[Dataset entries]
___
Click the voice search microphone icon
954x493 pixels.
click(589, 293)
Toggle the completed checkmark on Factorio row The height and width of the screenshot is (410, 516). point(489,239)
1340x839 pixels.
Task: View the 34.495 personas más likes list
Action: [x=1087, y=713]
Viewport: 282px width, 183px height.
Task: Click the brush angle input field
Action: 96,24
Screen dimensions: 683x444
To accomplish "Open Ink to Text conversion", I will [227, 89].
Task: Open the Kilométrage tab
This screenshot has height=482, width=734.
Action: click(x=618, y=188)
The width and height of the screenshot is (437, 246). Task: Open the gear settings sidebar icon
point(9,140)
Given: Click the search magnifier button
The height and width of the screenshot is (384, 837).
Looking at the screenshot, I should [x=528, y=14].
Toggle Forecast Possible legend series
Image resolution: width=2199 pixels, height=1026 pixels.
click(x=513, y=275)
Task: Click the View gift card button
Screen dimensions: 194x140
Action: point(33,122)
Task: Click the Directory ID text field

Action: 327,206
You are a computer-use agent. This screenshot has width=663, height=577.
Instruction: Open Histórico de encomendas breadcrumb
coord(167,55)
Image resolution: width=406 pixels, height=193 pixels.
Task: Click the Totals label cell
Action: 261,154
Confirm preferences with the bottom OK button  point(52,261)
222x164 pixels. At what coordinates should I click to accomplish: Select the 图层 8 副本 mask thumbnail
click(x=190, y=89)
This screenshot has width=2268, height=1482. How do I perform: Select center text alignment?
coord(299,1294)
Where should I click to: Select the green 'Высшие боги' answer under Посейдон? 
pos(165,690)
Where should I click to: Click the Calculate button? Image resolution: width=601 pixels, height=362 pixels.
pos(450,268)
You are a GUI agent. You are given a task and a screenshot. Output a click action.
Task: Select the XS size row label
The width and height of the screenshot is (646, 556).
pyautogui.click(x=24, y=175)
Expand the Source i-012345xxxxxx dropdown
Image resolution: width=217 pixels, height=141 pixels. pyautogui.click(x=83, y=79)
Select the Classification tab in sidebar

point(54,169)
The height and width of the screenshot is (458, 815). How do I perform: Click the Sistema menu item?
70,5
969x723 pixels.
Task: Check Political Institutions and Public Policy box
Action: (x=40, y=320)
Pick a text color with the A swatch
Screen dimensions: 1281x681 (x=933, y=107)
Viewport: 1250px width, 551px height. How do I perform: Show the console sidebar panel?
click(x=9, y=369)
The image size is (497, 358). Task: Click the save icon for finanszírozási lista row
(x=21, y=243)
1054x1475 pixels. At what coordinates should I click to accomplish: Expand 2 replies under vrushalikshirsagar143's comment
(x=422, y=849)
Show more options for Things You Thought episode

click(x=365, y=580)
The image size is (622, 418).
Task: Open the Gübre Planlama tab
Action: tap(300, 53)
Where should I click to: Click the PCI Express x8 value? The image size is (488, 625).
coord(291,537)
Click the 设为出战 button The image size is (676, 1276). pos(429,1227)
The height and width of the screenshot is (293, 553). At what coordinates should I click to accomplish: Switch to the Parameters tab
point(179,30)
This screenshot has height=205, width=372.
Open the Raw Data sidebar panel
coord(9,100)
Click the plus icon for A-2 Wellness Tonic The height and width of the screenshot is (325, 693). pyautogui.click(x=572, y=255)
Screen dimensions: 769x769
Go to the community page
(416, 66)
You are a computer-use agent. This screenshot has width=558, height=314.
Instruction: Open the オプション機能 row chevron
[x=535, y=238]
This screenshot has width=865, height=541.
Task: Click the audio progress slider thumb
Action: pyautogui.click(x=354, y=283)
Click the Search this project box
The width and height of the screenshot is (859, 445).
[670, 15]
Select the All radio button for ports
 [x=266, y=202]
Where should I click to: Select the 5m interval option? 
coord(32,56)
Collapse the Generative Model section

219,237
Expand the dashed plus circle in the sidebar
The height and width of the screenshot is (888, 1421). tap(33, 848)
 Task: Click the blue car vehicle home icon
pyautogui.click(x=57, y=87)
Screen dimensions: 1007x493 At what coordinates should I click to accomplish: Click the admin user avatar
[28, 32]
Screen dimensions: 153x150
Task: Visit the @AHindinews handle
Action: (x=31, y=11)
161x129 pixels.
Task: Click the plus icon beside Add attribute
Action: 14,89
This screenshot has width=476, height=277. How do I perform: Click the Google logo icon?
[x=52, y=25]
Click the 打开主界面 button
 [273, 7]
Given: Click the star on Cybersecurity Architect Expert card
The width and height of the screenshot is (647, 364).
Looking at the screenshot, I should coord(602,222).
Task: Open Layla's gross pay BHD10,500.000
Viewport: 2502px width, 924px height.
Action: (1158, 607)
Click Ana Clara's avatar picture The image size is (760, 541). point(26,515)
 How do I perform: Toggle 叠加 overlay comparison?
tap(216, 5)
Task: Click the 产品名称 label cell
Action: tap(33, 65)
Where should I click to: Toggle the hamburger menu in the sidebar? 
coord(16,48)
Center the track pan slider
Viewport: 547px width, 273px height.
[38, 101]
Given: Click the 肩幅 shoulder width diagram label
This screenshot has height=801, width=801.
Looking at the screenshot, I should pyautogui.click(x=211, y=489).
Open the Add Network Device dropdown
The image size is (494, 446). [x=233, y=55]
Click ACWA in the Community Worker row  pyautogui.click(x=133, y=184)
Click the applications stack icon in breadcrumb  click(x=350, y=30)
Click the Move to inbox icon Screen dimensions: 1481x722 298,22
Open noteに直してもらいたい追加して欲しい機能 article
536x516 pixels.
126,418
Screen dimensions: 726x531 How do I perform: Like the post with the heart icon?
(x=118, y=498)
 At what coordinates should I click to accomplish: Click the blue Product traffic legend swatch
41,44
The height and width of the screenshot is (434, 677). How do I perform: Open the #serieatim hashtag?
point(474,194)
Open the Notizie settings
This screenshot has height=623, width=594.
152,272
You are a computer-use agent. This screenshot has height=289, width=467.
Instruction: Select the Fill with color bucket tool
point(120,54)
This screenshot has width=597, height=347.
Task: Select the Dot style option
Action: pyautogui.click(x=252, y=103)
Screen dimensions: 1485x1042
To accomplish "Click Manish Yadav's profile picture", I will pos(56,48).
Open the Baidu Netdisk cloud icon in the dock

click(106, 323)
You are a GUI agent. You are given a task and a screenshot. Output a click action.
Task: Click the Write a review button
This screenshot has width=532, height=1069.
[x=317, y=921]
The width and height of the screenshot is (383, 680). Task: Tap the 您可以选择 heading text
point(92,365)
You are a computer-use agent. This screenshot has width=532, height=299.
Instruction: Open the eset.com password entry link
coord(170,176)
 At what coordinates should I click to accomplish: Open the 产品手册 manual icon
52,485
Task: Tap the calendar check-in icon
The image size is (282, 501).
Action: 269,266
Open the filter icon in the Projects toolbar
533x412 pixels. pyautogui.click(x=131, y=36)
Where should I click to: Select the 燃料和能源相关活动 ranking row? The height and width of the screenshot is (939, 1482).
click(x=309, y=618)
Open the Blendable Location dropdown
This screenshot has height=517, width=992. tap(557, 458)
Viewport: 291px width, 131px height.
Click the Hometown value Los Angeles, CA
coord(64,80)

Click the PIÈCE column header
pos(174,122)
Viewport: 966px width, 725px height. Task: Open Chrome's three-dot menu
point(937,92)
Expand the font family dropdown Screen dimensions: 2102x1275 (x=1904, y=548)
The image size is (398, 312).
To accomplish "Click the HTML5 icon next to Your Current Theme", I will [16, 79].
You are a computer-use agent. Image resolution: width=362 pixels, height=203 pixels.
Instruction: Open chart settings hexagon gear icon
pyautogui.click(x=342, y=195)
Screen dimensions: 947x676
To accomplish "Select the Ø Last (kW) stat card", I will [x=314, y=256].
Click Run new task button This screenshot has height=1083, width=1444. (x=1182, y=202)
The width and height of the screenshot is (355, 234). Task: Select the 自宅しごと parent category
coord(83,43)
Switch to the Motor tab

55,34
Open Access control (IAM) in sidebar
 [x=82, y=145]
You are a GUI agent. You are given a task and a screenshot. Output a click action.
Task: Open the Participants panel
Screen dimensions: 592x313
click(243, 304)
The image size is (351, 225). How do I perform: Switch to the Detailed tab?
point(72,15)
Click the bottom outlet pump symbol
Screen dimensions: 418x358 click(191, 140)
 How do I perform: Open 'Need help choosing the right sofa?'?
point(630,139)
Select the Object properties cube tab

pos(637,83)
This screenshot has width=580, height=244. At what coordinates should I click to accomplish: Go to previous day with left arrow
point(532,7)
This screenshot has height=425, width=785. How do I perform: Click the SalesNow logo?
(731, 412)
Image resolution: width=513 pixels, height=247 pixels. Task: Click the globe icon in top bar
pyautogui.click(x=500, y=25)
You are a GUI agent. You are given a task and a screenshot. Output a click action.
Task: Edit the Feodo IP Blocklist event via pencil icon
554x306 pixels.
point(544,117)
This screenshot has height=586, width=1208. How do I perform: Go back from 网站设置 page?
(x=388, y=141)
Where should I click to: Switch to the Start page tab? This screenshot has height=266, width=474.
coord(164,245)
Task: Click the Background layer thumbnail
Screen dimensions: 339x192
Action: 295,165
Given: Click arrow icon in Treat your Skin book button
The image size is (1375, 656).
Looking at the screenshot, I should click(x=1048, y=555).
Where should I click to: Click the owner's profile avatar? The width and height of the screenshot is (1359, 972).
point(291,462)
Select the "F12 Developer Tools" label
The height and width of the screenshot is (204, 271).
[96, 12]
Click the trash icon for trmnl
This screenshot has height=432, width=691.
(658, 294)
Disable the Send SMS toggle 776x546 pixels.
___
Task instructions
The word "card" appears in some lines of the data. Copy every one of those lines.

Task answer
Task: Click the View gift card button
Given: Click the star on Cybersecurity Architect Expert card
To accomplish "Select the Ø Last (kW) stat card", I will [x=314, y=256].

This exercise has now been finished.